We want an Upgrade to DSM 6.2.2 which involves several steps (not going into details here – you can google them):

  • I somehow prefer going through 6.2.0 first (DSM_DS3615xs_23739.pat) since it’s the last DSM working with SCSI Controller
    • Use the newer Jun’s loader 1.03b https://xpenology.club/downloads/ – Replace synoboot.img in your datastore
    • Replace the VMXNET3 Network Adapter with E1000E. Take care if you’ve used static MAC Addresses!
    • Run a manual update using DSM_DS3615xs_23739.pat
  • Checkpoint 1: If everything is fine your Synology VM shall boot the new DSM 6.2 and work with your existing SCSI Controller!
  • Change the SCSI to SATA Controller – It’s usually relatively straightforward:
    • Add the new “SATA Controller 1” (remember synoboot is at SATA Controller 0)
    • Re-attach the disks from the SCSI Controller to SATA Controller 1. Use same disk orderering if you’d like – SCSI (0:0)–>SATA (1:0) ; SCSI (0:1) –>SATA (1:1), etc..
    • Remove the SCSI Controller
  • CheckPoint 2: Check if DSM 6.2 boots – here comes the interesting part – sometimes Synology boots in “recovery/installation” mode. In my case I got 1 successful replacement in ESX 6.0 and 2 failures – with ESX6.0 and ESX6.7U3 (so not an ESX version specific issue)

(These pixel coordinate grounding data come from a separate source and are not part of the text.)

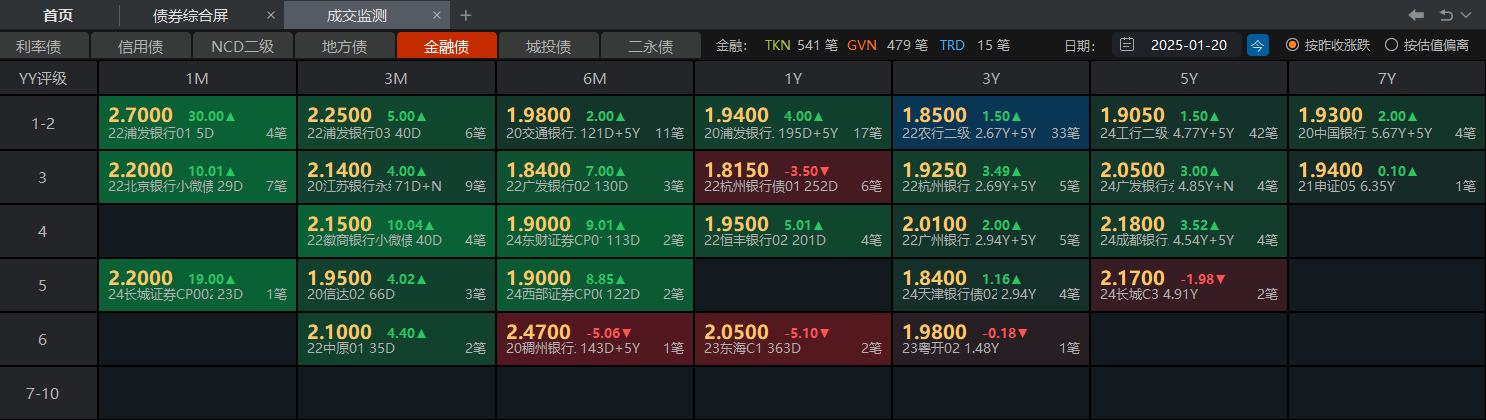
Task: Open the 城投债 tab
Action: 548,46
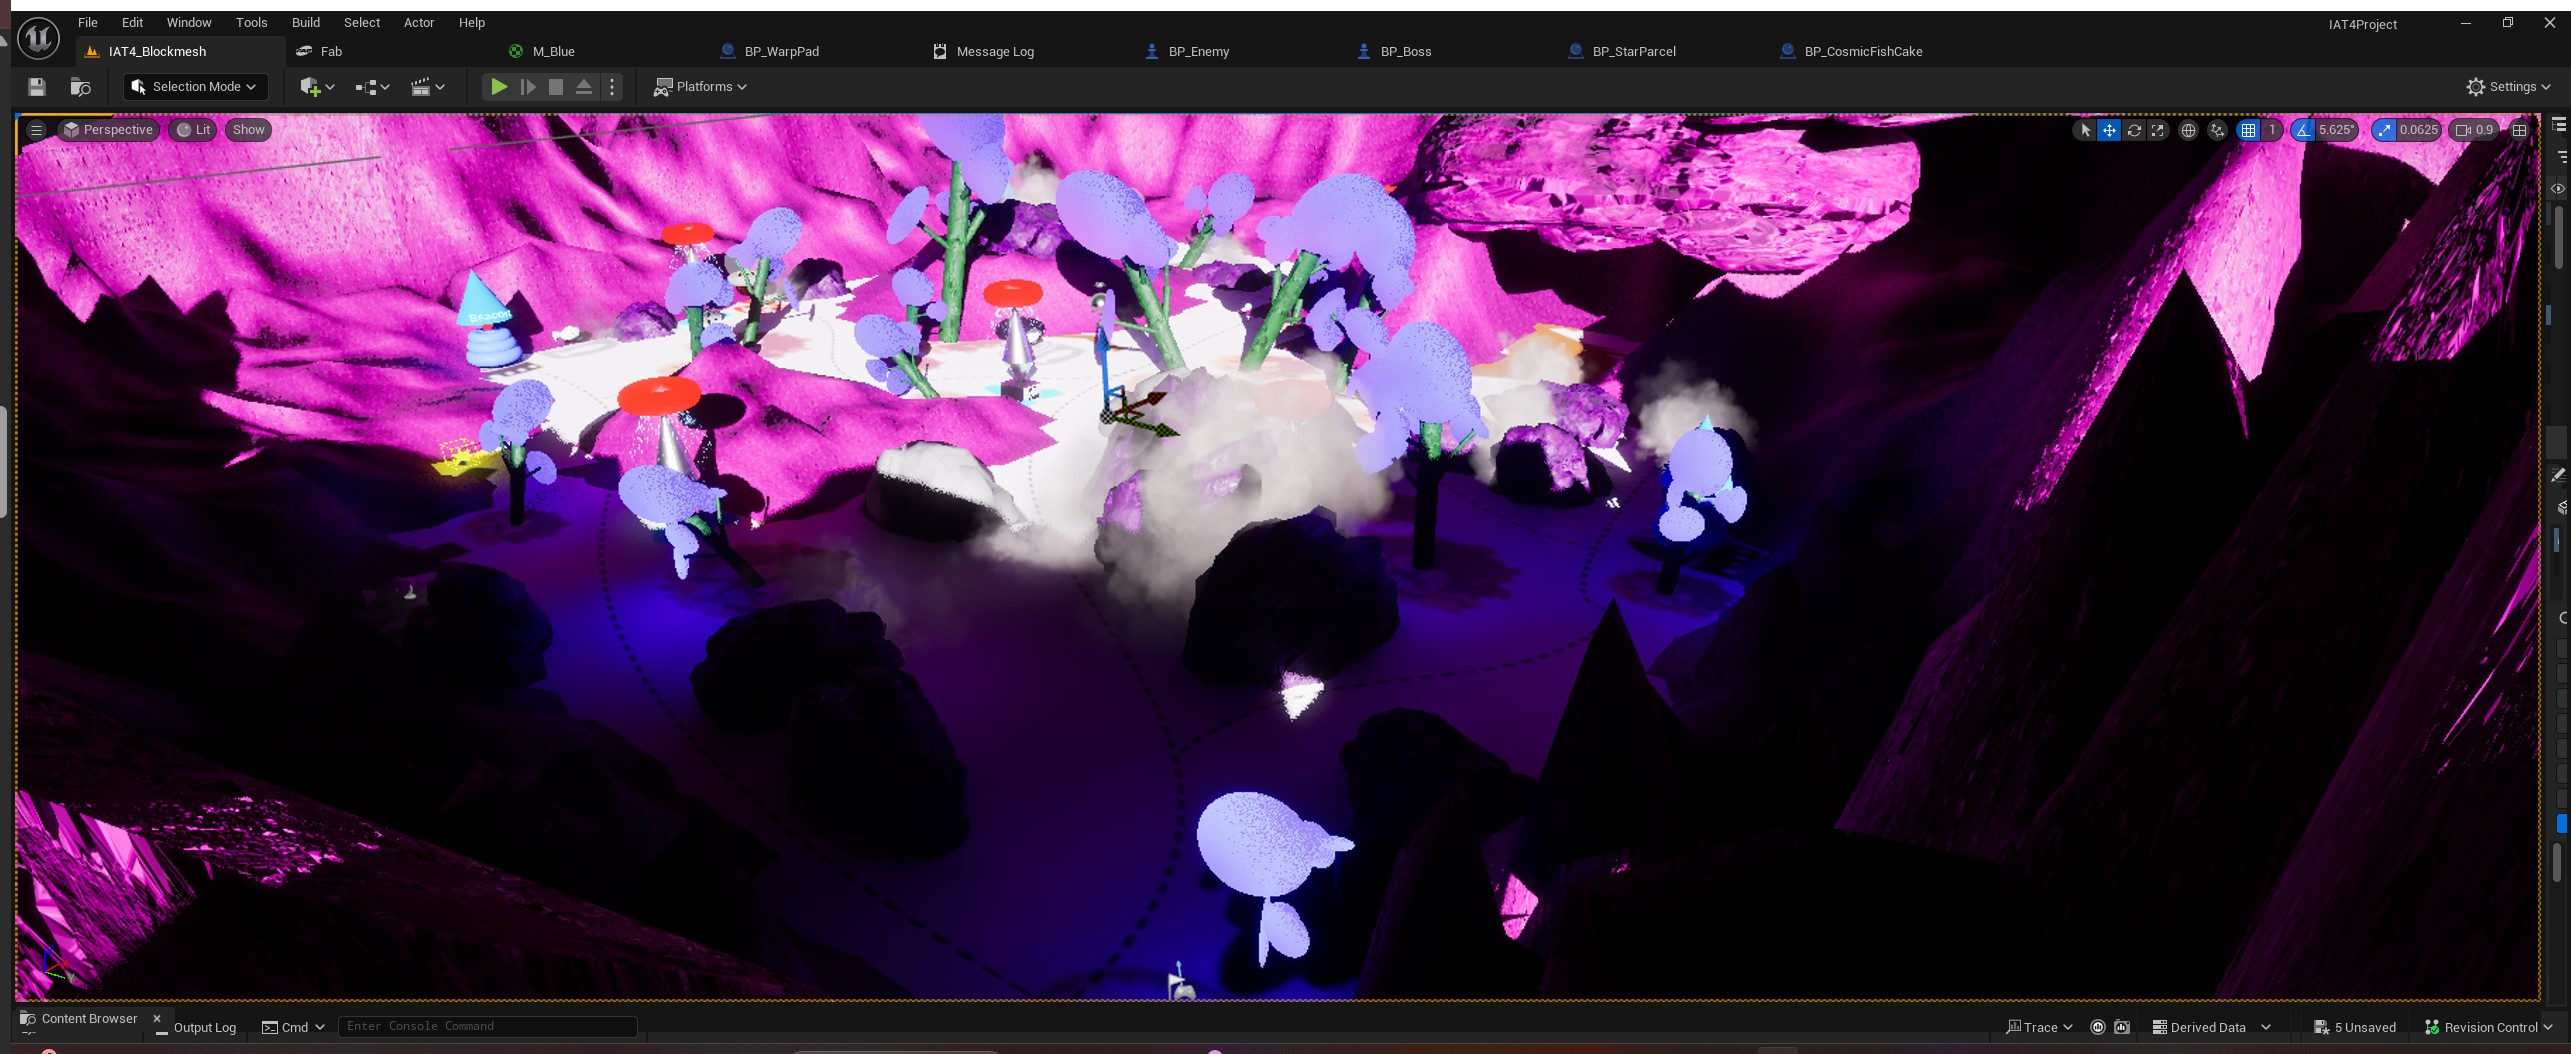Save the current level
Image resolution: width=2571 pixels, height=1054 pixels.
[x=37, y=87]
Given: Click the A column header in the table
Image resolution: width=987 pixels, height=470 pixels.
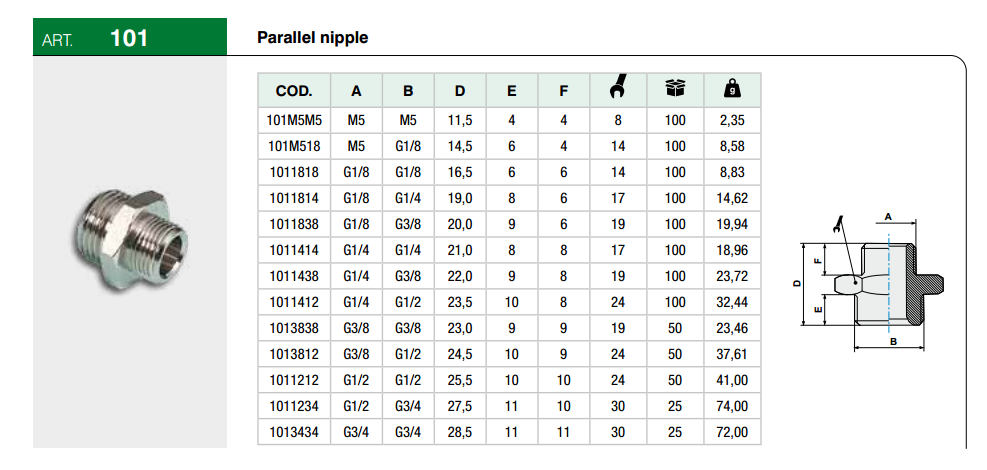Looking at the screenshot, I should pyautogui.click(x=356, y=91).
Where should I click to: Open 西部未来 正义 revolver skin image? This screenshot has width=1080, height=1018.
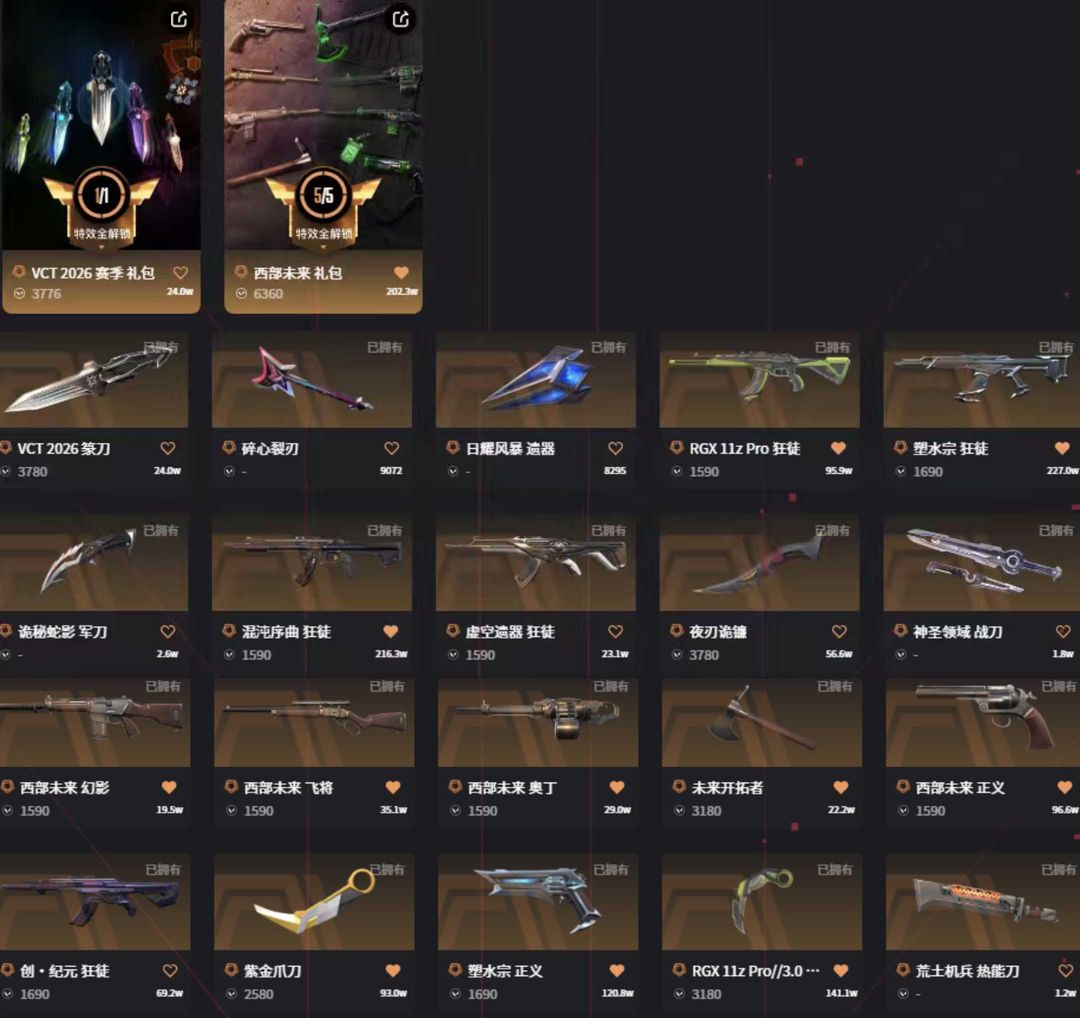[983, 721]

TLDR – VMware sometimes mix the SATA Controllers order!

The expected behavior is SATA Controller 0 to be first (and our boot drive goes there) and SATA Controller 1 to be second. VMware replaced the order however! Why – haven’t dig into the details of the VMware order, but I wanted to understand why it messes up DSM.

First of all, how to recognize easily that ordering is messed up:

  • Look at VM BIOS – Our boot disk is attached at SATA (0:0), however in BIOS it is at host 2 – 2:2.0:0. Look at the 7 additional data disks attached to host 1 (2:0.0.X), despite in VMware they are attached to SATA Controller 1 (SATA 1:X)
  • Go to the synology manual install step – don’t install, but take a look at the warning synology raises about overwriting your data. If you see only a single disk (in my case it was disk “2“) – then it’s messed up since you are seeing the boot disk.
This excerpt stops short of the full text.